Seoul: South Korean writer Han Kang has made her country proud by winning the Nobel Prize for Literature in 2024. Han Kanghan was born in 1970 in Gwangju, South Korea. She comes from a literary background, her father also being a distinguished novelist. Han Kang was awarded the 2024 Nobel Prize in Literature for his deeply poetic prose that confronts historical traumas and highlights the fragility of human life.
The prize is awarded by the Swedish Academy and is worth 11 million Swedish crowns ($1.1 million). Han Kang made his literary debut as a poet in 1993 by publishing five poems, including “Winter in Seoul”, in the winter issue of Munak-gwa-sahoe (Literature and Society).
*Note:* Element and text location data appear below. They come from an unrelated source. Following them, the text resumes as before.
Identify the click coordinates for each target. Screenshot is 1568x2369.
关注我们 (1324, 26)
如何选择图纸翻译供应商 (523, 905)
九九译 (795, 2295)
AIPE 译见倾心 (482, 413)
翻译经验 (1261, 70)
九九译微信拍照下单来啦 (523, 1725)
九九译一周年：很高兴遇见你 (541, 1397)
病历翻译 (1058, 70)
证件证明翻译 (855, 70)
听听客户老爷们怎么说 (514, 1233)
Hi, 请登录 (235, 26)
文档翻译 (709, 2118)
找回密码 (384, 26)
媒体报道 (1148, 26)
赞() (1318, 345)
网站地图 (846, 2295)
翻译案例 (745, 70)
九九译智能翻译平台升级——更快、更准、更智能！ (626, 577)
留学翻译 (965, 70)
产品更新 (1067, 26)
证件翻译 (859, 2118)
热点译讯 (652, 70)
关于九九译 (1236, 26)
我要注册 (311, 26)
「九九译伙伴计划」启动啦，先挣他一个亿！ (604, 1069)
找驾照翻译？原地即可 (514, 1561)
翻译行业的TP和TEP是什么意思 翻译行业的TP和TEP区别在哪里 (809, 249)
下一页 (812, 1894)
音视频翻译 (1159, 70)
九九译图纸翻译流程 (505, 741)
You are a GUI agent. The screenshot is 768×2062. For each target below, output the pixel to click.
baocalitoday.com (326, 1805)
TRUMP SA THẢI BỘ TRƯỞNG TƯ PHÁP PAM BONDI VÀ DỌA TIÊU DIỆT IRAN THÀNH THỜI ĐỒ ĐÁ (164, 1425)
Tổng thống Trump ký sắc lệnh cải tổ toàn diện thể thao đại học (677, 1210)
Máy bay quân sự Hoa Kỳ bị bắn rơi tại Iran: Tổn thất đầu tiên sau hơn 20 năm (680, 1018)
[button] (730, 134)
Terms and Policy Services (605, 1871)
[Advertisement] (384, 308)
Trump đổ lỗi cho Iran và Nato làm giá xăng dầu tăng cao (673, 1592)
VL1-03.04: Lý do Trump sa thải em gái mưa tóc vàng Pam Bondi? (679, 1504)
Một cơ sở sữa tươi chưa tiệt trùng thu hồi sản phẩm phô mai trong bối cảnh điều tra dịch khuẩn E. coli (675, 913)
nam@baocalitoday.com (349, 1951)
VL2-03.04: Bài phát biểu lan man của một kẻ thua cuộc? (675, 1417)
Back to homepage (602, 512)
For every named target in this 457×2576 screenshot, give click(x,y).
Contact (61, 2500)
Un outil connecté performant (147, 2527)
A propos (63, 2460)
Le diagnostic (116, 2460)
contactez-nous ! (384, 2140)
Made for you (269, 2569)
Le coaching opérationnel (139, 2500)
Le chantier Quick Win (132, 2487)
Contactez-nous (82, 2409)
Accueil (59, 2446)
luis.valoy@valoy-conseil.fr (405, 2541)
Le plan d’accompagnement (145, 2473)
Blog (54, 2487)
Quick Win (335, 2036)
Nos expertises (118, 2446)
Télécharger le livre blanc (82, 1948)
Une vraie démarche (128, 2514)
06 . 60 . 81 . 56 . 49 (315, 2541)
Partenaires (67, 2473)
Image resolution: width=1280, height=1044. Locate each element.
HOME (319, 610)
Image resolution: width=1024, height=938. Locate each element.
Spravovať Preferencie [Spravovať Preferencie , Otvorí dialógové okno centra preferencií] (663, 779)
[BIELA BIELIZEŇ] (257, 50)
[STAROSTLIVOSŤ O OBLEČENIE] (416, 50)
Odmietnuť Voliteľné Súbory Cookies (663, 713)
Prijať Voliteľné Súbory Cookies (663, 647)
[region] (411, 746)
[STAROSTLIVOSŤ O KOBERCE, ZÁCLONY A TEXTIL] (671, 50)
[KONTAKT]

He began his career as a novelist the following year by winning the 1994 Seoul Shinmun Spring Literary Contest with “Red Anchor”. He then published his first short story collection titled Yeosu (Munji Publishing Co.) in 1995. Participated in the University of Iowa’s International Writing Program for three months in 1998 with the support of Council Korea.
Major works of Kang Han
His main works include a short story collection, Fruits of My Woman (2000), Fire Salamander (2012). Black Deer (1998), Your Cold Hands (2002), The Vegetarian (2007), Breath Fighting (2010), and also novels such as Greek Lessons (2011), Human Acts (2014), The White Book (2016), I Do Are the main ones. Apart from this, a poetry collection, I Put the Evening in the Drawer (2013) was also published. Han Kang won the International Booker Prize in 2016 for ‘The Vegetarian’. His most recent novel ‘I Do Not Bid Farewell’ was awarded the Médicis Prize in France in 2023 and the Emile Guimet Prize in 2024. Han Kang’s work is characterized by the dual display of pain, a correspondence between mental and physical suffering with close connections to Eastern thinking, the committee said.